Problem details:
List every word that comes directly before the word "religious" in the 9/11 anniversary passage.

--- Document segment ---

My sisters and brothers, as much as we would like to wishfully think that the attrocities perpetrated by fanatical religious fundamentalists, as we approach the anniversary of 9/11, are wanning – we need only scan the headlines or listen to cable news to hear of the ongoing terror and attrocities perpetrated in the name of the fanatics’ twisted understanding of their religion.
As we gather this Sunday, beginning a week that will bring us once again to confront the numbing memory of the 9/11 tragedy and the subsequent evils done in the name of misguided religious fanaticism, I am certain that many of us continue to wrestle with the meaning of that day that in many respects has so radically changed our nation and our world. As in the past when faced with defining moments in history, each of us has seared in our memories where we were and what we were doing on that fateful morning.
As a people of faith, these events continue to assault our Christian sensibilities with the mystery of evil and the age old dilemma of trying to reconcile belief in a good and gracious God with such acts of senseless horror. The mystery of human freedom with its ability to say a defiant “no” to the God of love and mercy may begin to tentatively give us an insight into the “why” of these moment. These cruel and vicious acts were not God’s will but rather the madness of pathological religious fundamentalism - a fundamentalism that has a way of lurking in every great religion to infect its goodness with an intolerance and self-righteousness that believes that only a select few know the secret mind of God and all others must be damned.

--- Supplied data ---

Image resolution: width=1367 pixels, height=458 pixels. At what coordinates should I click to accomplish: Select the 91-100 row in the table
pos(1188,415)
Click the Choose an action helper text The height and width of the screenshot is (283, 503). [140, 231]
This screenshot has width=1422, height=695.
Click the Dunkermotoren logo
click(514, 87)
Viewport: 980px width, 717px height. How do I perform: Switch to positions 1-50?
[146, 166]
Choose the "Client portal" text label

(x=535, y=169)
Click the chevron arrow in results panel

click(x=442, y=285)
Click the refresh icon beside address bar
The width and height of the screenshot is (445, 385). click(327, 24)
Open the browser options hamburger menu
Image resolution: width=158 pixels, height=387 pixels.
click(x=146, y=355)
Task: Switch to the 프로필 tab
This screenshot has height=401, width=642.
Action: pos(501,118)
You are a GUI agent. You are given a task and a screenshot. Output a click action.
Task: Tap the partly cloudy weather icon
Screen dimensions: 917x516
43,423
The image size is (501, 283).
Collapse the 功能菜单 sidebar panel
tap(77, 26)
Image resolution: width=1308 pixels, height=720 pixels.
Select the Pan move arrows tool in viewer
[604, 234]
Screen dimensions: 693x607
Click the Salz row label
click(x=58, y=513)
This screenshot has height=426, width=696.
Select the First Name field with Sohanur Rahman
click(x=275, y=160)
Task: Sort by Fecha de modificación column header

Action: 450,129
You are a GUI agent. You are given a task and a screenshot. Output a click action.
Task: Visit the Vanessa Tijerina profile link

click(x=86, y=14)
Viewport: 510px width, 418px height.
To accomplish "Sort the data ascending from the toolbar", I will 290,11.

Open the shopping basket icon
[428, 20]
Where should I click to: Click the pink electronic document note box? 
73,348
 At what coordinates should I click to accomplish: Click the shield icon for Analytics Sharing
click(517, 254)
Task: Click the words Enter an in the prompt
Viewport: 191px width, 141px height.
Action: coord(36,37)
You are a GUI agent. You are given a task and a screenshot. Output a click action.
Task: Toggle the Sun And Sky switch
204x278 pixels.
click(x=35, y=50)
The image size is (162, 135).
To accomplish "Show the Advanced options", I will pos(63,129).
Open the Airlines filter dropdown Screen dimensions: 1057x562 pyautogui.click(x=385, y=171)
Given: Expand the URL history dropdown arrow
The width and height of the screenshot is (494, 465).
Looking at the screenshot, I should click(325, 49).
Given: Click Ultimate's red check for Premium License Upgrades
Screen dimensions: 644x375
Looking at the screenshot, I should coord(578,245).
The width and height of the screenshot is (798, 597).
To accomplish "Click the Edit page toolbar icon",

---

Task result:
fanatical, misguided, pathological